No momento em que a muleta escapou das minhas mãos, eu soube que Vivian tinha feito aquilo de propósito. Um segundo depois, a dor atravessou meu fêmur quebrado e meu grito rasgou a casa como vidro estilhaçando. Eu tinha acabado de voltar do hospital havia apenas onze minutos — onze minutos desde que a enfermeira me ajudou a entrar no carro, onze minutos desde que meu marido, Daniel, sorriu no balcão de alta prometendo cuidar muito bem de mim, e onze minutos desde que a mãe dele abriu a porta usando meu robe de seda.

“Agora esse quarto é meu”, disse ela.
Piscar sob os efeitos dos analgésicos e do suor.
“Como é?”
Vivian olhou para minha perna imobilizada, meu rosto machucado e a pulseira do hospital ainda no meu pulso.
“Você ouviu. O quarto principal fica longe demais para você. Escadas são perigosas.”
“Não existem escadas até o nosso quarto.”

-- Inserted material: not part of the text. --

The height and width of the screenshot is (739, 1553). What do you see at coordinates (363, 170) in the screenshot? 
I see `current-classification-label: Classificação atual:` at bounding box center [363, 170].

Os lábios dela se curvaram.
“Exatamente. Confortável demais.”
Virei-me para Daniel e implorei com o olhar para ele detê-la, mas ele nem sequer me olhou. Fitava o chão, mandíbula tensa, como uma criança esperando permissão para respirar. Vivian se aproximou, o perfume caro dela sufocante, dizendo que eu sempre fui dramática desde o acidente e que tudo em mim girava em torno da dor.
Apertei as muletas.
“O médico disse que eu não posso colocar peso na perna.”
“E eu disse: ande”, respondeu ela.
“Esta é a minha casa.”
Os olhos dela brilharam. Então o pé dela deslizou e as muletas foram arrancadas de mim. Caí com força no chão. A madeira veio ao encontro do meu corpo, minha perna ferida se torceu sob mim e uma dor intensa disparou da minha anca até o tornozelo. Eu gritei até minha garganta queimar.

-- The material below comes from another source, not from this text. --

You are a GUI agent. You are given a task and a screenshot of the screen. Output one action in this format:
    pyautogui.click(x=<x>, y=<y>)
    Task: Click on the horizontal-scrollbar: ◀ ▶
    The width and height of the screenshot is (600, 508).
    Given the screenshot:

Daniel finalmente se mexeu — mas não para me ajudar.
Ele me agarrou pela garganta.
Os dedos dele pressionaram abaixo da minha mandíbula, o anel frio contra minha pele. Ele se inclinou e sussurrou no meu ouvido:
“A mamãe quer o quarto principal. Você vai dormir na garagem.”
Por um segundo, a dor desapareceu. Não porque tivesse ido embora, mas porque algo dentro de mim se apagou.
Vivian riu baixo. “Você ainda acha que importa.”
Então me arrastaram pelo corredor. O gesso batia nas molduras das portas e cada impacto me levava mais perto de desmaiar. Daniel evitava meu olhar. Vivian observava cada respiração minha como se aquilo a divertisse.
A garagem cheirava a óleo, poeira e concreto frio. Eles me largaram ali como um objeto quebrado. Tentei pedir meus remédios e meu celular, mas Vivian o pegou, sorriu e colocou na bolsa.
“Não complique as coisas”, disse Daniel.
“Você já complicou”, respondi.
A porta de ferro se fechou. A chave girou.
Escuridão.
Por um tempo fiquei tremendo no chão de concreto, cada respiração uma lâmina no peito. Então ouvi a voz de Vivian acima de mim:
“Finalmente. Paz.”
E quase ri.
Porque a poucos metros de mim, sob um tapete manchado de óleo e uma placa solta de concreto, estava o cofre que Daniel tinha esquecido. Dentro dele estava o pen drive que ele havia implorado para eu destruir: evasão fiscal, folhas de pagamento falsas, empresas fantasmas, contas no exterior.
Ele achava que eu estava indefesa.
Tinha esquecido que eu era a contadora que tinha descoberto tudo.
Então me arrastei para frente, centímetro por centímetro.
E no escuro, sangrando e furiosa, sorri.